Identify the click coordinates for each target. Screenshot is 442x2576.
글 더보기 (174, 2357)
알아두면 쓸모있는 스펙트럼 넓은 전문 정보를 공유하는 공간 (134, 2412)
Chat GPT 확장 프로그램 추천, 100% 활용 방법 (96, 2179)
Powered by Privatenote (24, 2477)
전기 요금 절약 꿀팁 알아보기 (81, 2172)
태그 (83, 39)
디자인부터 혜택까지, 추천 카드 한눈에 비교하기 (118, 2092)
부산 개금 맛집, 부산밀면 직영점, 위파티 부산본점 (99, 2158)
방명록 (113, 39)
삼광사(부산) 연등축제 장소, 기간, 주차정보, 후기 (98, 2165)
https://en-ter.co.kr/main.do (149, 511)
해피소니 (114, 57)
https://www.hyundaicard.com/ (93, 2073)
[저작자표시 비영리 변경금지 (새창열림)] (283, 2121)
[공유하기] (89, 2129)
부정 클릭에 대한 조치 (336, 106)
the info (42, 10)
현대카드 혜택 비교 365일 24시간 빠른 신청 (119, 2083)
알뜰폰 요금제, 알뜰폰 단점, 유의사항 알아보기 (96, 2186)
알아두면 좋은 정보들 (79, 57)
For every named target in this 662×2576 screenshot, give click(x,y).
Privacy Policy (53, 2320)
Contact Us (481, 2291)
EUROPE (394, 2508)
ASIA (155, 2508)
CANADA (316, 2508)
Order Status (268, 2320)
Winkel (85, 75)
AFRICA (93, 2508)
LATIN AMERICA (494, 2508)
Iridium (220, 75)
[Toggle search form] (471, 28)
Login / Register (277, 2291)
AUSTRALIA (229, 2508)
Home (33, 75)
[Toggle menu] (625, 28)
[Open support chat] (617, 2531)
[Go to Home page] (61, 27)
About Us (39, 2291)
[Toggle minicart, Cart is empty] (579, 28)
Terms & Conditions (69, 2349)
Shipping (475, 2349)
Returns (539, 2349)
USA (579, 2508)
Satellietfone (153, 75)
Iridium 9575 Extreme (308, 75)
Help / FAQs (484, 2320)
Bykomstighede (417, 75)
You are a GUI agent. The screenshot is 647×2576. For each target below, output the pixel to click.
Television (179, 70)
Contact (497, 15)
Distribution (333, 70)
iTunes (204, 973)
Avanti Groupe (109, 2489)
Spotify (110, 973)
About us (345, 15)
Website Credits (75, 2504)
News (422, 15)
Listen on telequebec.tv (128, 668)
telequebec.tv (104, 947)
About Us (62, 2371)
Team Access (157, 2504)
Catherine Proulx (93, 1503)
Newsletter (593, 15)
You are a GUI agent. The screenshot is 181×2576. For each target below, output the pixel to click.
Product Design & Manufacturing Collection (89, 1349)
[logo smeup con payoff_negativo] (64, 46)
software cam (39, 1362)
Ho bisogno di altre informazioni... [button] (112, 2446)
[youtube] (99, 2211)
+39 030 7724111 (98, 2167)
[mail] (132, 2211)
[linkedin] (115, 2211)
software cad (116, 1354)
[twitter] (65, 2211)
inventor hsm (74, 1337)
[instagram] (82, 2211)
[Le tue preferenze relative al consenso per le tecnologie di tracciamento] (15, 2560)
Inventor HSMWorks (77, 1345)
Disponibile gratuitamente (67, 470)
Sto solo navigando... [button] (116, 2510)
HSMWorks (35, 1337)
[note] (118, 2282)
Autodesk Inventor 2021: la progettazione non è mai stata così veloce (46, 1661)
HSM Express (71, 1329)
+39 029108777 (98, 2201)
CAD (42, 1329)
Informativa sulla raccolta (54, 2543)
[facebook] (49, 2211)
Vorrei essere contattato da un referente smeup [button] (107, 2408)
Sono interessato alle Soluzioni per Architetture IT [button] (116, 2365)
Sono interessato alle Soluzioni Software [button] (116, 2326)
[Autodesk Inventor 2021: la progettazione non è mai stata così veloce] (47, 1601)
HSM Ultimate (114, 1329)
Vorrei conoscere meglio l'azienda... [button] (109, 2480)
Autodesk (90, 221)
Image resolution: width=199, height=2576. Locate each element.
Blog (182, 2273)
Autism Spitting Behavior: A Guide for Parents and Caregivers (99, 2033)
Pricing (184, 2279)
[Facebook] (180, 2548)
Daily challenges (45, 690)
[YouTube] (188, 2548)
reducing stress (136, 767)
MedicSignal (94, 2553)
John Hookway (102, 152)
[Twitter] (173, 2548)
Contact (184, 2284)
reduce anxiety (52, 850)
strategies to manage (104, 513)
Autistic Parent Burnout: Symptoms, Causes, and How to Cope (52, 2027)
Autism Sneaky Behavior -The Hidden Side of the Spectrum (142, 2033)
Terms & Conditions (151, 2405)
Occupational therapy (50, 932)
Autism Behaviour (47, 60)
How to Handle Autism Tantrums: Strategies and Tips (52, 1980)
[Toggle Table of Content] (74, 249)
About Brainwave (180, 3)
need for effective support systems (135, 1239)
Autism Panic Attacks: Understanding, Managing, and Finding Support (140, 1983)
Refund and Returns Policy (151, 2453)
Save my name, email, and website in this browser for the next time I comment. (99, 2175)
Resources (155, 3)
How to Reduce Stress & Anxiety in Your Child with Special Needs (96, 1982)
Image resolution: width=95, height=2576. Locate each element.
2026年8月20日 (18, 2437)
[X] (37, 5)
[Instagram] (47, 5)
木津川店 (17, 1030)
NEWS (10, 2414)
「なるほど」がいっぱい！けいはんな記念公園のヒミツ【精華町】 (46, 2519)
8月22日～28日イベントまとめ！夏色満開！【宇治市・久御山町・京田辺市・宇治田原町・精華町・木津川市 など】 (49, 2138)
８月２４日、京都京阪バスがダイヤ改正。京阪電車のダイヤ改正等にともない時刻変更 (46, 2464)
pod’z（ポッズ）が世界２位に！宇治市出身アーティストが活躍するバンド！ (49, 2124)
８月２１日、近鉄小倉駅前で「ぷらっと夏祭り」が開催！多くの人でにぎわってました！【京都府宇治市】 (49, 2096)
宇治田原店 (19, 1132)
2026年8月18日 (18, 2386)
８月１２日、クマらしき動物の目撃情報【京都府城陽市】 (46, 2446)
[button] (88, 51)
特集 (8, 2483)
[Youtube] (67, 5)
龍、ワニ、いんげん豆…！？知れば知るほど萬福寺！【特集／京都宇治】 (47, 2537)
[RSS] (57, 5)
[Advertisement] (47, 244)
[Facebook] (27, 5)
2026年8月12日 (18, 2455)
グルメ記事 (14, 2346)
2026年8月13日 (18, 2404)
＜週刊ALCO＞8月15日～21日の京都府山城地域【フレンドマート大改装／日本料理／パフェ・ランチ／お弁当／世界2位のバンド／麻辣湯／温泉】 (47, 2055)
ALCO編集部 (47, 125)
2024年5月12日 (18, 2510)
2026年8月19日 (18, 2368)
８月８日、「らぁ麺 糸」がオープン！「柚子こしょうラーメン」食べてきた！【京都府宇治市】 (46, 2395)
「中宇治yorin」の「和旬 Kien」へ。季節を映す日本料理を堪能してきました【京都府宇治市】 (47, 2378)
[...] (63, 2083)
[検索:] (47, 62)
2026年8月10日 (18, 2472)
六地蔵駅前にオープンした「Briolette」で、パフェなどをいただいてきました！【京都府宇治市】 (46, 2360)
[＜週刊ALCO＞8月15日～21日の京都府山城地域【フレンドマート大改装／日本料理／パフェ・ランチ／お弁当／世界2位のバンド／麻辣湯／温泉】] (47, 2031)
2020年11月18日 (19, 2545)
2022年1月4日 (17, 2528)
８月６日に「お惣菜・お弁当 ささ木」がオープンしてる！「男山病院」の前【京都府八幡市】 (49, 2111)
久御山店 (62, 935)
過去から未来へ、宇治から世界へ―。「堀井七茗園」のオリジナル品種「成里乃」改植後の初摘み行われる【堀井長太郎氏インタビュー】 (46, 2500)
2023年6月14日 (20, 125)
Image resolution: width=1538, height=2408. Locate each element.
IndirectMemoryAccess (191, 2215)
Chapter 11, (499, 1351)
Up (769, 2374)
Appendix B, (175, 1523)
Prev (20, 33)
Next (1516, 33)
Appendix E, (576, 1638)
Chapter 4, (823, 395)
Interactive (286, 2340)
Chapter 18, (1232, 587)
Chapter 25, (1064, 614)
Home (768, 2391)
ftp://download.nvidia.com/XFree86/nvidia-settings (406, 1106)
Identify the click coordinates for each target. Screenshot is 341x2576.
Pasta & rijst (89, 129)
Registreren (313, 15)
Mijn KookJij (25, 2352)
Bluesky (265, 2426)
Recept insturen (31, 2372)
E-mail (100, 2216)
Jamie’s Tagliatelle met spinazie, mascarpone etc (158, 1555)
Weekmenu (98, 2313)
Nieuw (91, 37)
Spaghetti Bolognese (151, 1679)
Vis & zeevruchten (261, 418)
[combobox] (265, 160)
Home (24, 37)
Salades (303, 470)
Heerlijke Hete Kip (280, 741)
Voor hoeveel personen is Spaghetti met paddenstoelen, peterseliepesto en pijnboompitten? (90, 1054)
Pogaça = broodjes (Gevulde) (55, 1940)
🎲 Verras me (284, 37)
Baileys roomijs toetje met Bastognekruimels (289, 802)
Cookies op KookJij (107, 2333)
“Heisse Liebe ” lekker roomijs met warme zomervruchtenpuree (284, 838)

--- Activity ---
Output exactly one stretch of the listing: from the line containing "Weekmenu (98, 2313)" through the line containing "Baileys roomijs toetje", both end lines included.

--- Response for this exercise ---
Weekmenu (98, 2313)
Nieuw (91, 37)
Spaghetti Bolognese (151, 1679)
Vis & zeevruchten (261, 418)
[combobox] (265, 160)
Home (24, 37)
Salades (303, 470)
Heerlijke Hete Kip (280, 741)
Voor hoeveel personen is Spaghetti met paddenstoelen, peterseliepesto en pijnboompitten? (90, 1054)
Pogaça = broodjes (Gevulde) (55, 1940)
🎲 Verras me (284, 37)
Baileys roomijs toetje met Bastognekruimels (289, 802)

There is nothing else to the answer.